I’ve always enjoyed Lisa’s fiction because her characters are alive with passion and fury and her worlds are teeming with excitement and movement. Her use of language can make even the most horrifying scenes beautiful, so that you won’t, you can’t, turn away. That’s a rare talent.
The stories in this collection are no different. Bound together by a common environment, they tell the tales of a land that brings to mind the American South. But make no mistake; these aren’t your familiar back roads of Tennessee or Alabama. It’s not even a trailer park way down in Mississippi. Instead we’re transported to towns like Alabaska, Two Squaw and Plantain, which reside somewhere deep in the wilds of Tapekwa County. People live and work and love there just like we do, except . . . that they don’t. Not really.
This is a land of wolf boys, minotaurs and shifting (yes shifting, not shiftless, although there’s quite a bit of that, too) redneck people who are just trying to get ahead in the world. Mothers who only want to protect their daughters and daughters who cherish their mums. A brother who thinks he can save his beloved sister from a fate she’s running toward as fast as she can. Reverends who perform special magic ceremonies with the help and the sacrifice of willing flesh. And you know, it’s all for the good of the community, of course.
The relationships between fathers and daughters, the lengths each will go to redeem the other, play an important role: “It’s a strange kind of love, what they share. I knowed its like meself, so it’s easy enough to recognise. One what makes folk sacrifice anything to get what they’s yearning for. One what makes a little girl reckless enough to go into the forest alone, just to save her daddy. One what makes that daddy suffer all manner of indignities, if it means she’ll always be his. His alone.”
And yes, some of the superstitious country folk have mysterious ways and some of the cowboys would just as soon hold a shotgun on you as raise a can of beer with you. There are menfolk who treat their womenfolk like worn out possessions. There are womenfolk who use magic to get what they want (or at least what they think they want) from their men. But there’s also something very strange going on. Stranger than you might think.
These stories are about more than people just trying to get something from one another. These stories are about power and redemption, transformation, and sacrifice.
Where does that power come from anyway? Sometimes from the “usual” ways: from eggs that the special hens lay, or blood soaked towels or tentacles sprouting from a young man’s chest. Just the usual, right?
Did I mention the twiggy folk? They are there to help you get your heart’s desire. Right? Of course they are. You’ve just gotta trust them. Because they know better than you what you really need. And they will make sure you get it. Hesteh says, “But paths don’t jest go one way: what you lost gotta come back to you some day, sure as spring follows winter.”
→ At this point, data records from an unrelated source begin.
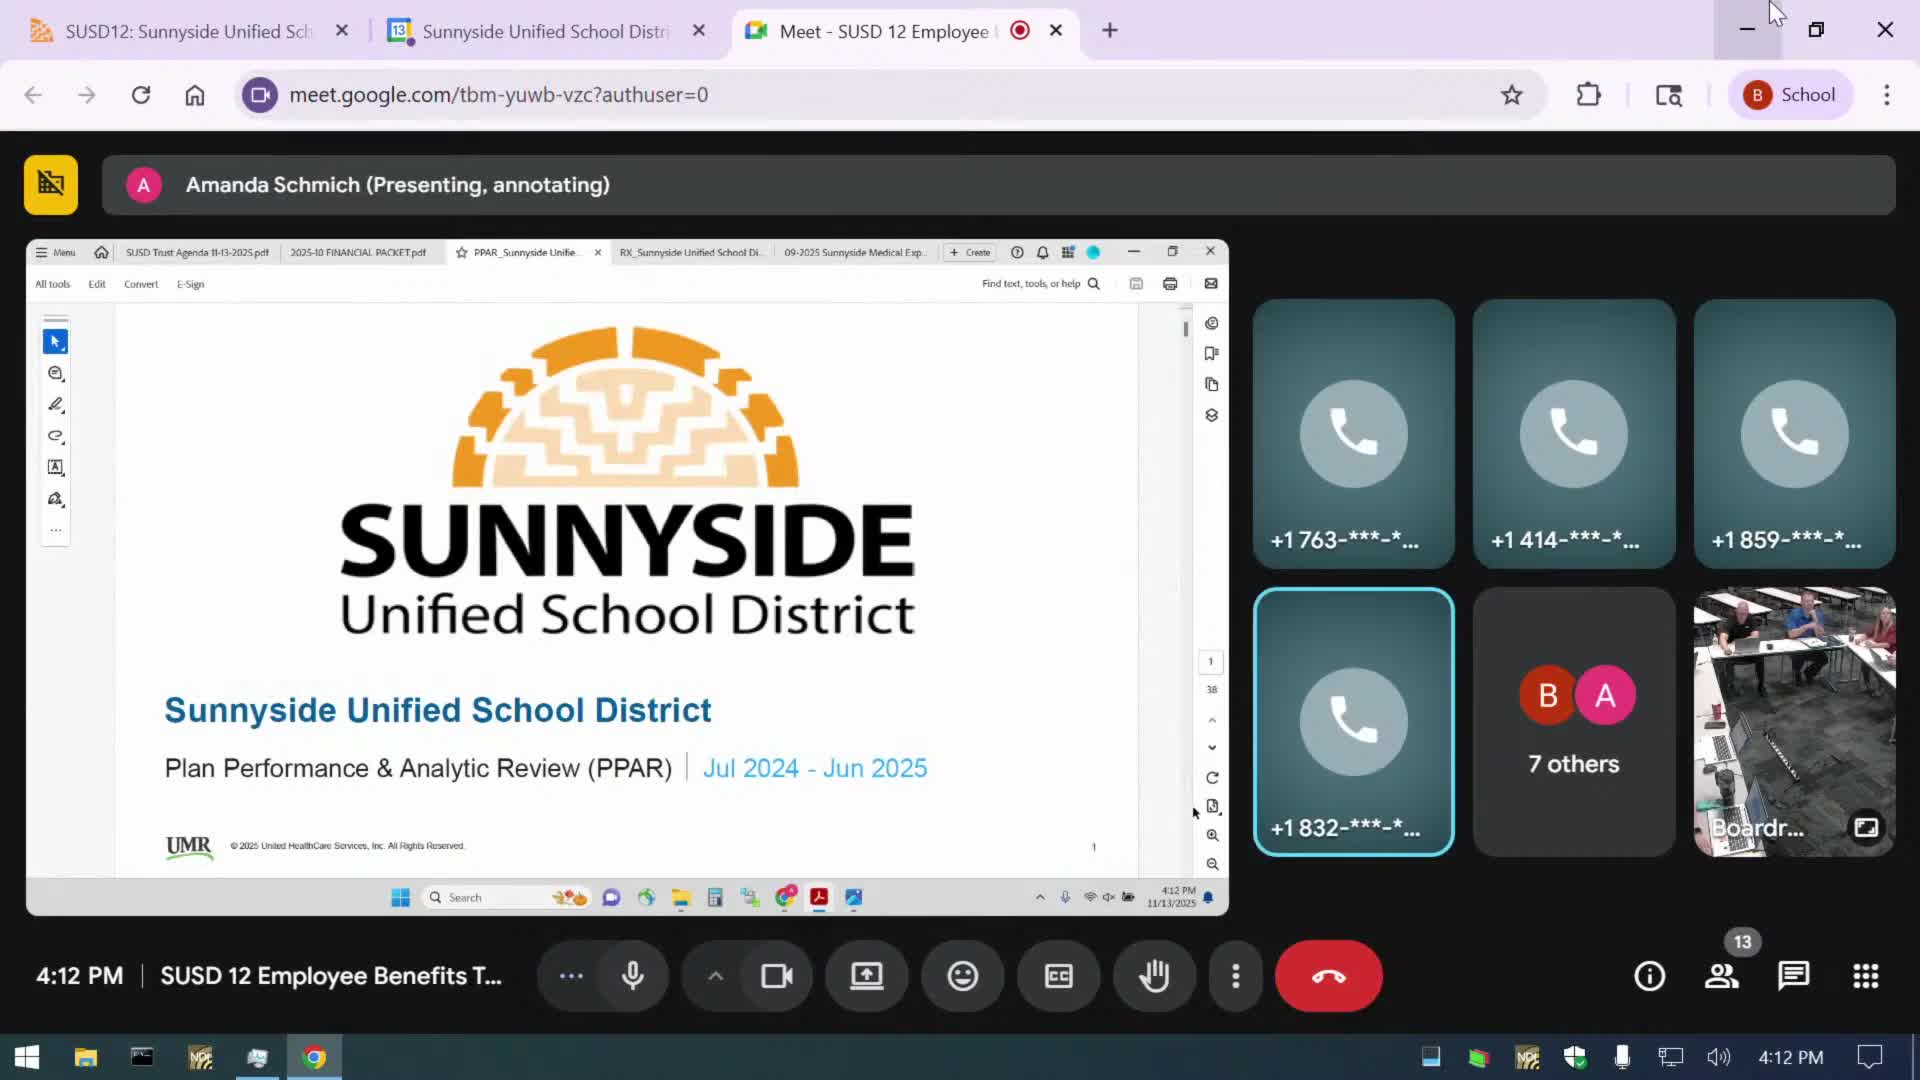
Task: Switch to SUSD12 Sunnyside Unified browser tab
Action: pos(188,31)
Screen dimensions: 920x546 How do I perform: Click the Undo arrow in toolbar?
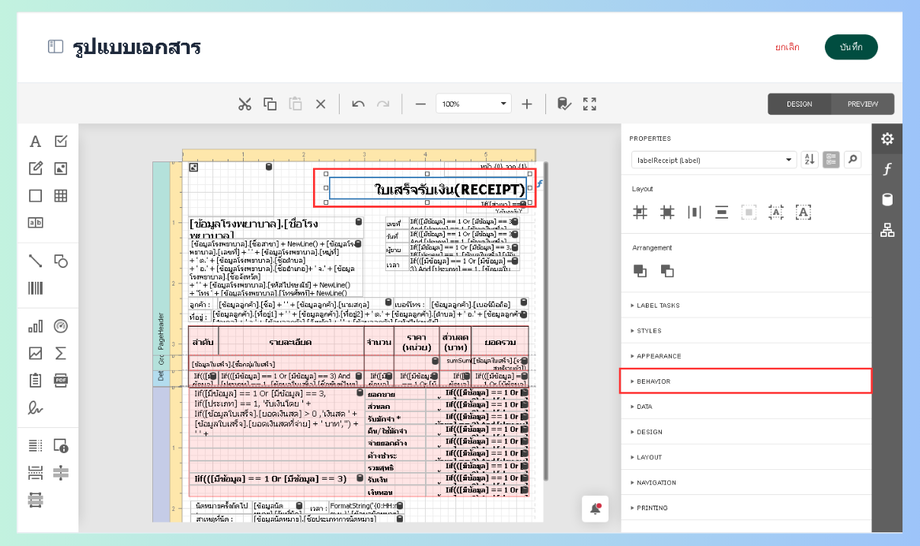tap(358, 104)
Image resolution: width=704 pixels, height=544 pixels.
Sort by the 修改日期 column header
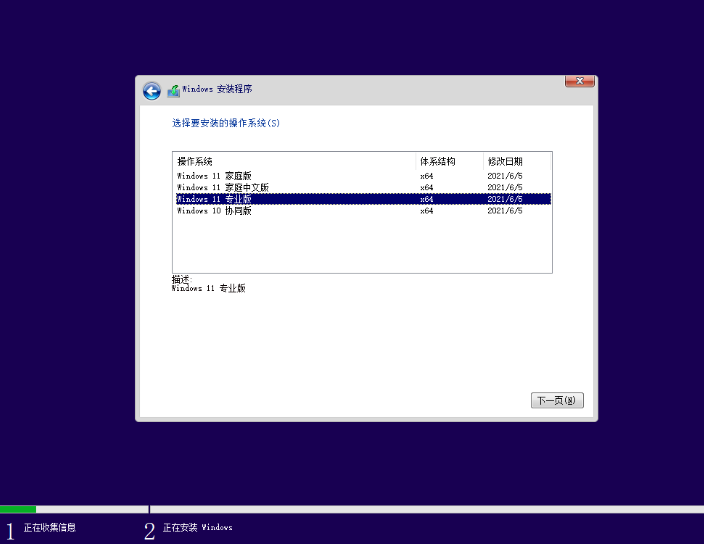point(504,161)
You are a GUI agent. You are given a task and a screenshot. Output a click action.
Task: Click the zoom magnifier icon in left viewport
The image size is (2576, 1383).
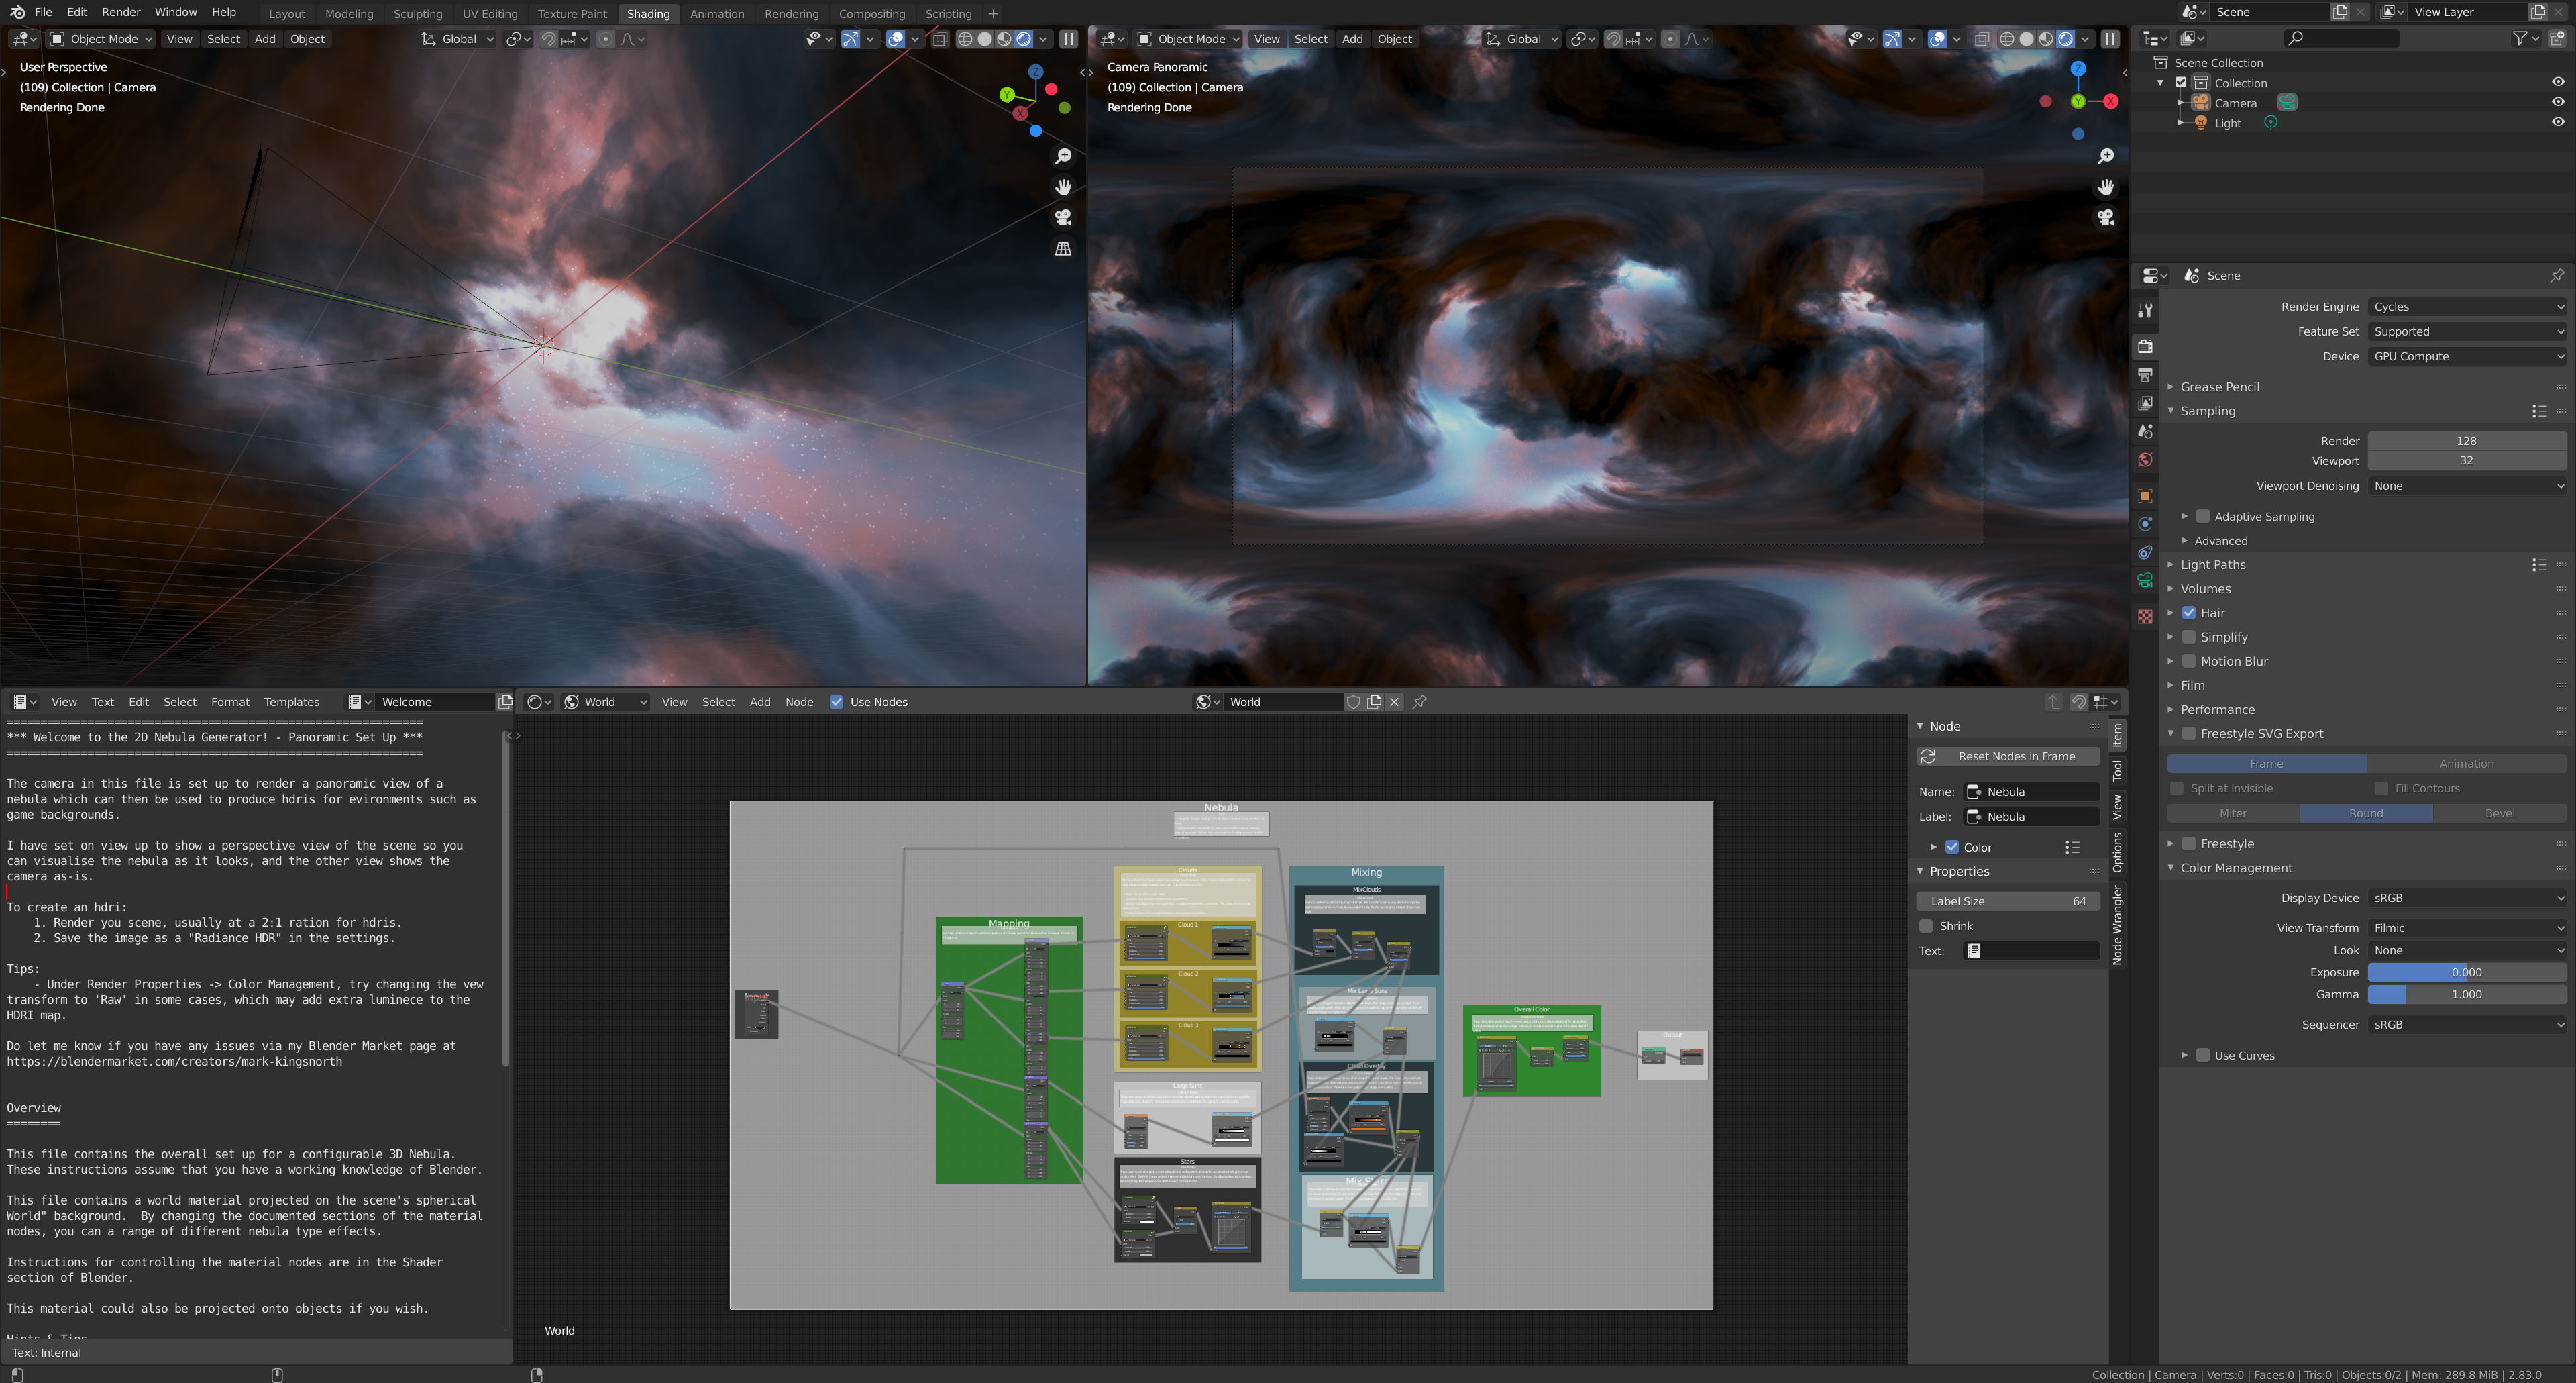1063,157
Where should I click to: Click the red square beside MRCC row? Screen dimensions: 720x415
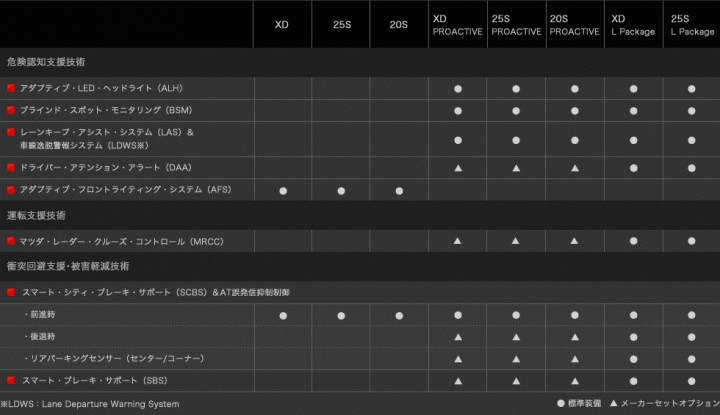11,241
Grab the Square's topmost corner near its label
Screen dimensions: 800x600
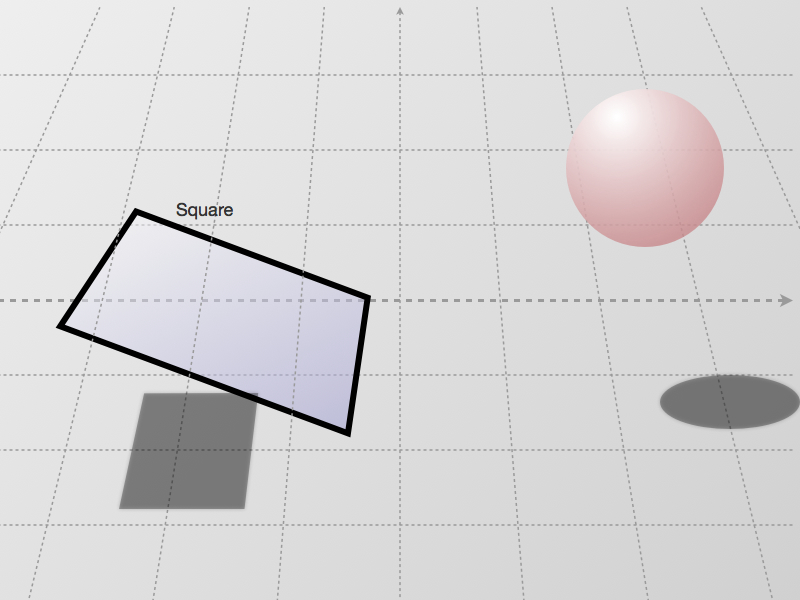coord(136,212)
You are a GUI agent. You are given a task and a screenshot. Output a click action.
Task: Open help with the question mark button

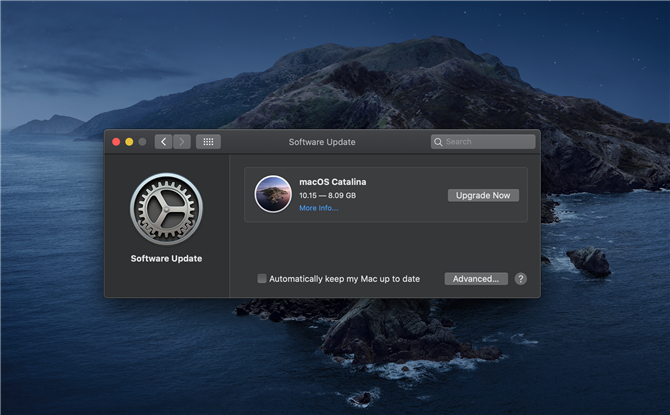[520, 279]
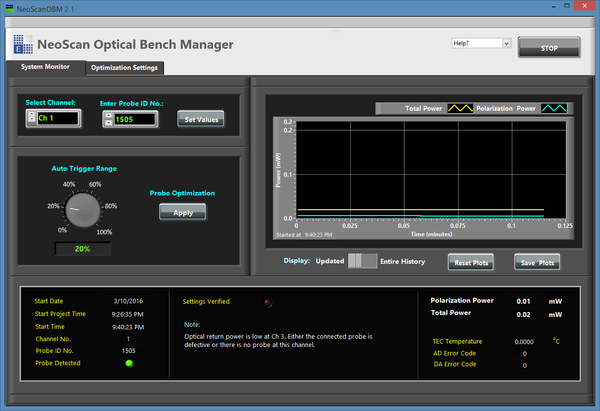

As for what you might think is an “all-too-often used” subject, Hannett has included the most provocative, unusual take on a vampire tale I’ve ever read. Lisa has a way of twisting and turning all the usual conventions. “In his mouth I tasted the incoherent feathers of our unborn baby’s thoughts. I sampled my agony, distilled in his venom.” She makes them her own. She’s good at that, she is.
This collection of stories will make you think twice before taking a walk in the woods. It’s full of twisted magic and talking squirrels. Rodeo shows that happen in less than ten seconds. A Beauty Pageant that ends in an impossible way. And as Ada says in “From the Teeth of Strange Children”, “There’s so many dangerous critters in this land . . .”
But what about those talking squirrels anyway? Go read—and you’ll find out.